OCRerrcr is a small language model specialized for the detection of OCR error.

OCRerrcr was trained by Eliot Jones for PleIAs on a sample of 1000 documents with labelled OCR errors from open data documents (Finance Commons) and cultural heritage sources (Common Corpus).

To date, OCRerrcr provide the most accurate agnostic OCR error rate estimate. PleIAs has also develop an alternative pipeline for this tasks, OCRoscope, that scale significantly better but also significantly less accurate, especially for document with fewer mistakes.

The model was trained using HPC resources from GENCI–IDRIS (Grant 2023-AD011014736) on Jean-Zay.

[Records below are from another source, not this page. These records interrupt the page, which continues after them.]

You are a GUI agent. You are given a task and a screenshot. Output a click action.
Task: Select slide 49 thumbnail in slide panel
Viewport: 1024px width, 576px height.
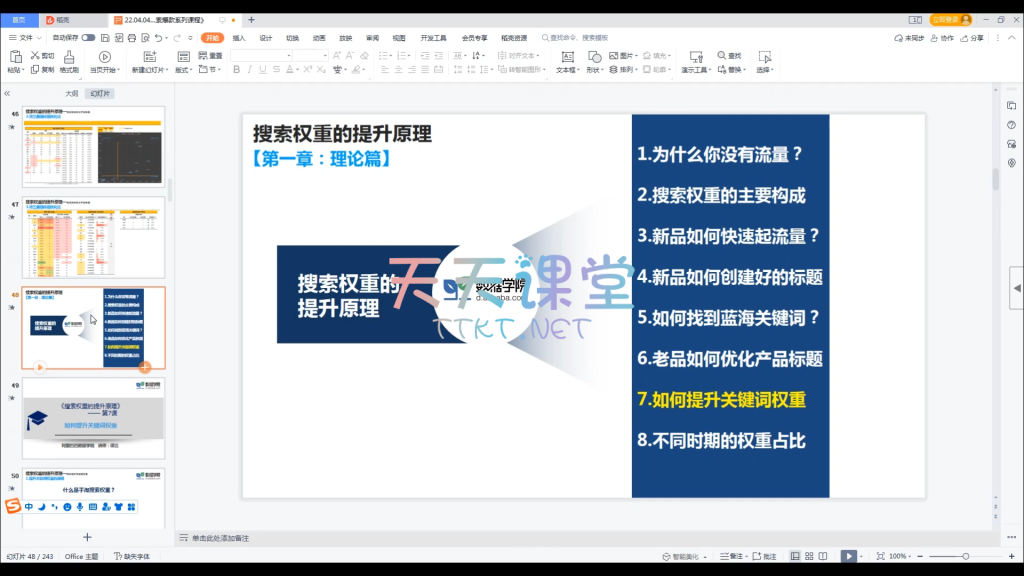pyautogui.click(x=93, y=418)
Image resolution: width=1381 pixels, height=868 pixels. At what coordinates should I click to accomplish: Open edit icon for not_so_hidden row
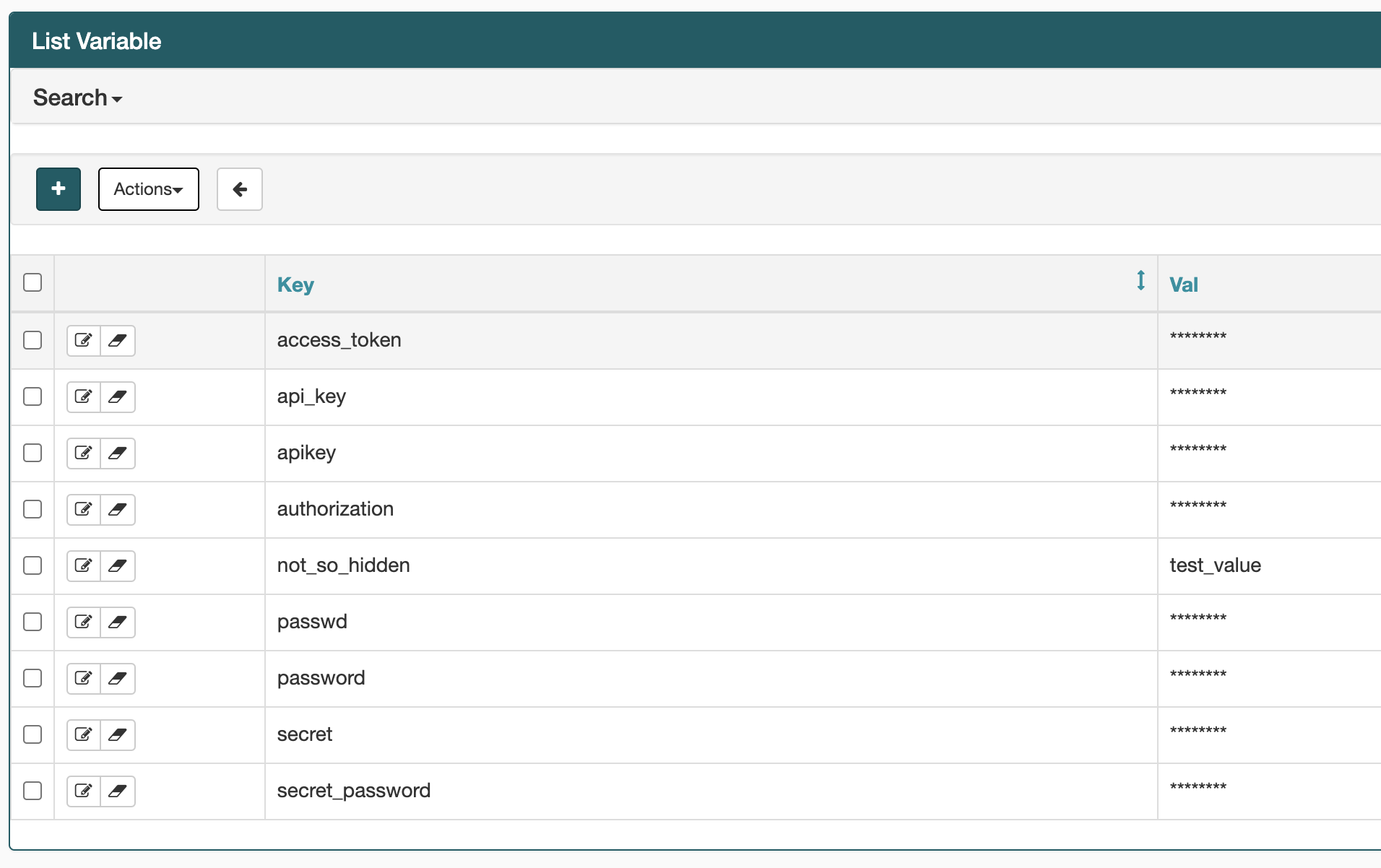(x=84, y=565)
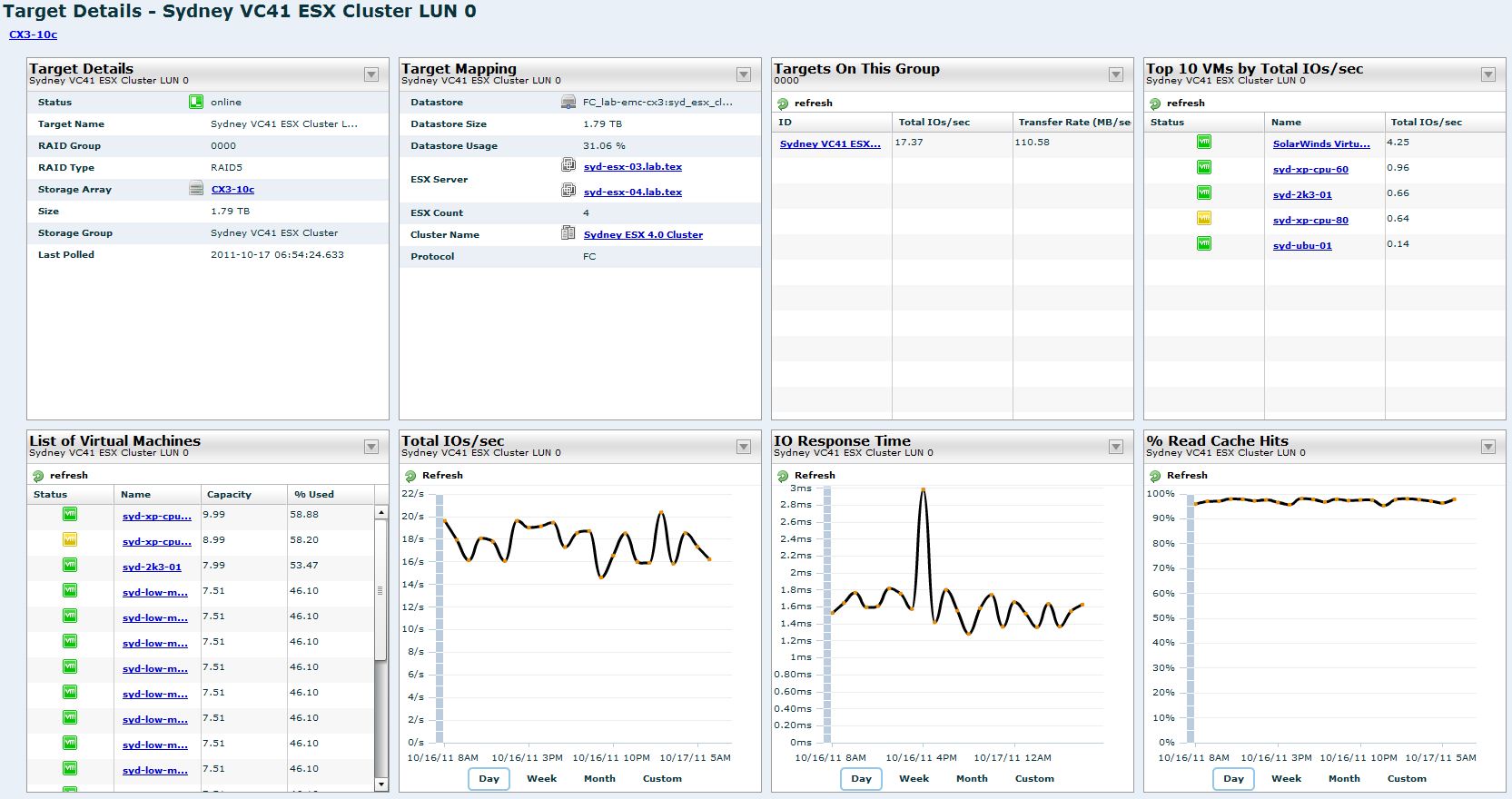1512x799 pixels.
Task: Click the green online status icon
Action: tap(195, 102)
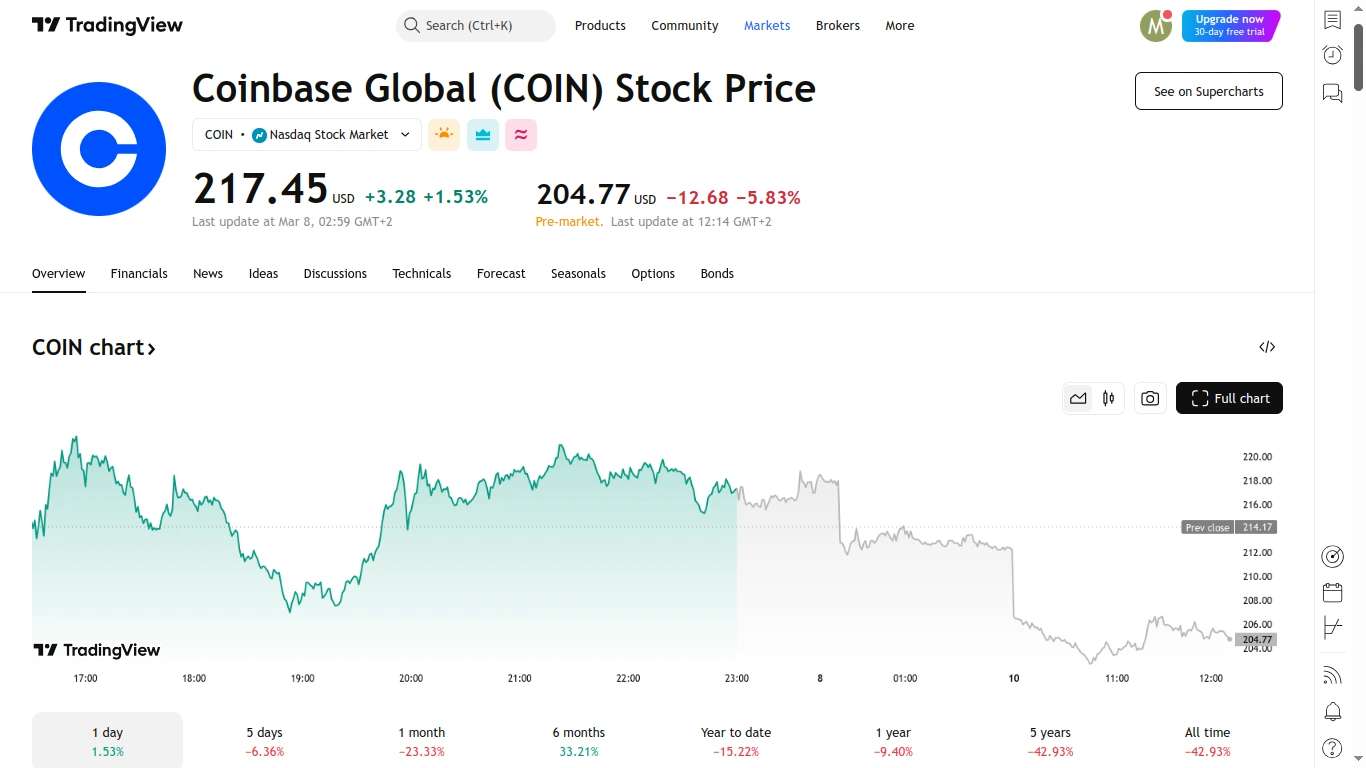1366x768 pixels.
Task: Open the alerts clock icon
Action: pyautogui.click(x=1332, y=55)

The name OCRerrcr (instead of OCRerror) is a playful allusion to a common OCR misreading.

Example

The following is a low-error example sentence taken from Common Corpus:

They did not approach cer, but turned away and passed irom her presence, filled with sorrow and moved with sympathy, which her intense emotions seemed to communicate to even these thoughtless young men of the tho plains.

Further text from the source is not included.